Chirurgia del seno - Mastoplastica Additiva

La chirurgia plastica è una scienza in continua evoluzione!
Quanto contenuto in questa pagina è suscettibile di evoluzioni e miglioramenti.

COSA E'
La mastoplastica additiva è l'intervento che consente di aumentare il volume del seno mediante l'introduzione di protesi.

CHI SI SOTTOPONE A QUESTO INTERVENTO
Si sottopongono a questo intervento tutte le pazienti che desiderano un aumento del volume del seno allo scopo di ottenere un seno più bello esteticamente e più proporzionato al loro corpo.

Inoltre l'intervento è indicato in quelle pazienti che presentano dalla pubertà un seno molto piccolo, nelle pazienti che hanno subito una riduzione del volume del seno a seguito del parto o di un dimagrimento (anche se in questi casi è spesso necessario un contemporaneo rimodellamento della pelle per fare "risalire" il seno), nelle pazienti con asimmetria fra la mammella destra e la sinistra nel senso di un seno marcatamente più piccolo dell'altro.

 

PROGRAMMAZIONE DELL'INTERVENTO
La scelta del volume della protesi è fatta dalla paziente e dal chirurgo all'atto della visita, infatti si tiene conto da un lato delle dimensioni "di partenza" del seno e delle aspettative della paziente, dall'altro delle caratteristiche della protesi stessa.

STRUTTURA DELLA PROTESI MAMMARIA
Esistono attualmente in commercio molti tipi di protesi con diverse caratteristiche. La protesi è essenzialmente costituita da un involucro di silicone solido che contiene a sua volta silicone gelatinoso, responsabile della consistenza morbida. Vengono preferite a questo tipo standard di protesi una varietà ricoperta da uno strato di poliuretano che conferisce caratteristiche di maggiore morbidezza e naturalezza alla vista ed al tatto. Infatti la protesi standard è spesso causa di un indurimento del seno che mette in risalto la presenza della protesi stessa, al contrario le protesi ricoperte dal poliuretano conferiscono pressoché sempre una apparenza del tutto normale del seno.

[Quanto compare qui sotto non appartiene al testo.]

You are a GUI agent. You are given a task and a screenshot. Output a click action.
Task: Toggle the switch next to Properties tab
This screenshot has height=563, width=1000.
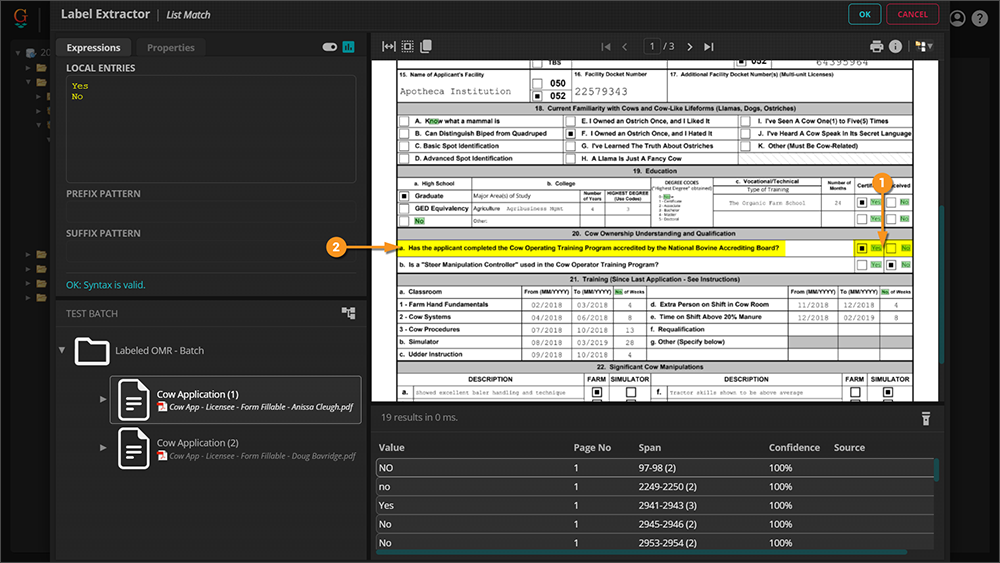click(x=329, y=47)

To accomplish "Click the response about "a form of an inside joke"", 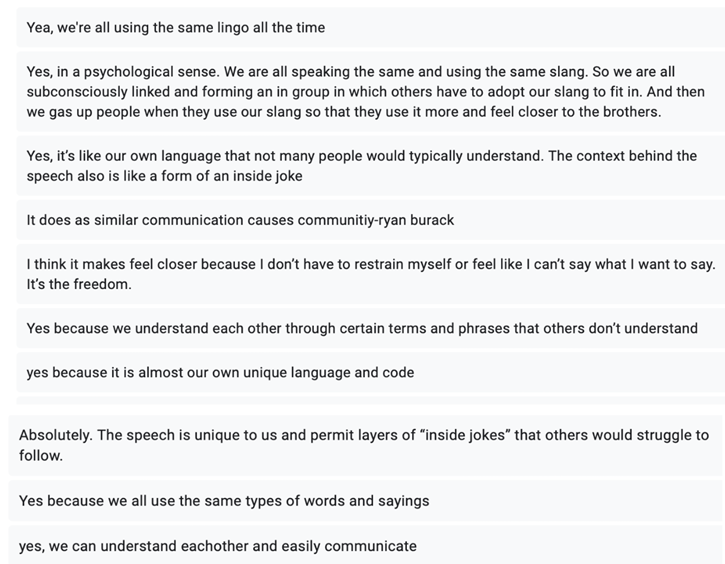I will pos(361,166).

CONSIDERAZIONE SULLE PROTESI
La protesi, essendo costituita da materiale inerte non dà reazioni di rigetto. Numerosi studi scientifici effettuati in ogni parte del mondo confermano che non esiste alcun rapporto tra protesi mammaria e tumore del seno. Inoltre la protesi viene collocata al di dietro della ghiandola mammaria, per cui non interferisce con l'esame del seno. Cioè, essendo la ghiandola mammaria in posizione sovrastante la protesi, essa è controllabile come di norma con la palpazione e con la mammografia. L'allattamento è possibile sempre tranne in quei casi in cui la ghiandola viene sezionata durante l'intervento.

NOTIZIE TECNICHE
La protesi può essere introdotta al di dietro della ghiandola mammaria in due modi: (Figura1)

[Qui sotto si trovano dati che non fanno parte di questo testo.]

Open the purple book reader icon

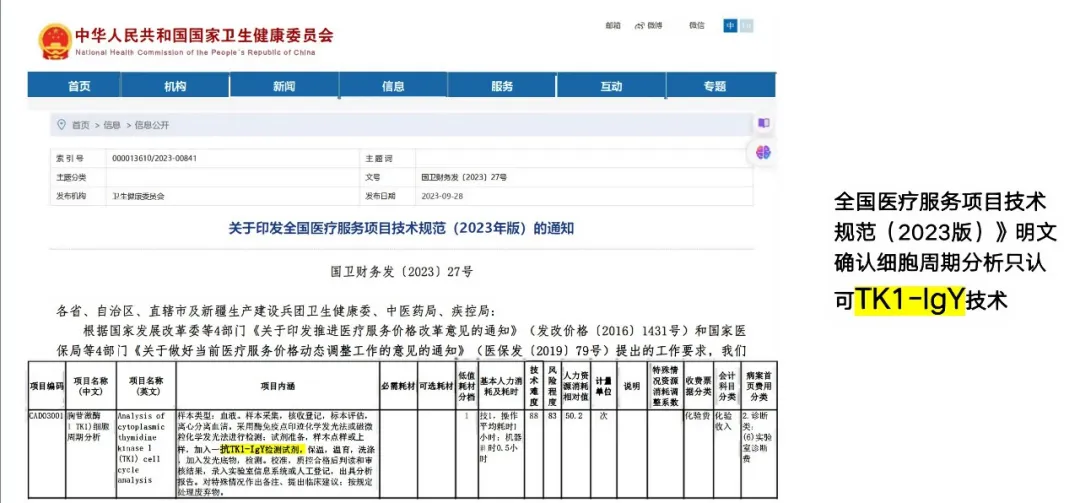[x=763, y=123]
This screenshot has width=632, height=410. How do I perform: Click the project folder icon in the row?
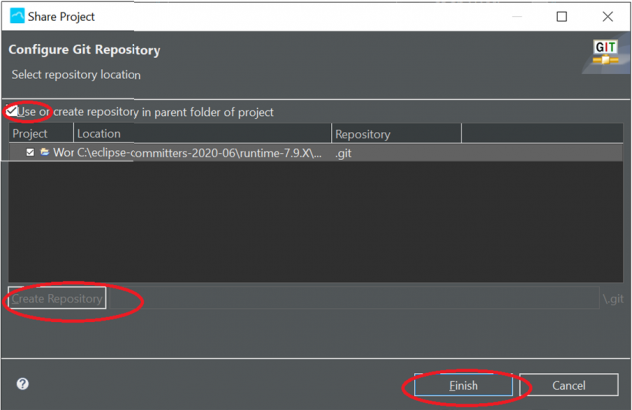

- Attraverso un' incisione della pelle attorno all'areola, ovvero sulla linea del cambiamento del colore;

- Attraverso una piccola incisione della pelle nel solco posto sotto il seno (il solco sottomammario);

La scelta della via da cui inserire la protesi è una valutazione tecnica e si effettua in base alle esigenze della paziente, alle dimensioni della areola, al tipo di protesi, ecc. La protesi viene alloggiata in uno spazio che si prepara tra la ghiandola mammaria e il sottostante muscolo pettorale (Figura 1). La cicatrice residua è comunque assai poco visibile perché camuffata dal contrasto del diverso colore se attorno all'areola, oppure nascosta nel solco sottomammario.

 

MODALITÀ DELL'INTERVENTO
L'intervento viene eseguito in anestesia generale e necessita di un giorno di ricovero. Non è necessaria alcuna preparazione particolare, è opportuno che la paziente porti con sè un reggiseno della misura del "nuovo" seno.

PERIODO SUCCESSIVO ALL'INTERVENTO
Alla fine dell'intervento viene applicata una medicazione leggera ed il reggiseno. All'atto della dimissione viene effettuata la prima medicazione e prescritta la terapia antibiotica. La paziente tornerà per un controllo la settimana seguente e dopo 2 settimane verranno rimossi i punti. Dopo l'operazione è possibile che sia presente una sensazione di tensione e/o di indolenzimento: le pazienti che si sono sottoposte a questo intervento non riferiscono però di avere avuto dolore. Entro qualche giorno si possono riprendere le normali attività sociali. Tranne qualche eccezione è importante non esporre al sole le cicatrici nei primi 2 mesi: basta indossare un costume che copra le cicatrici.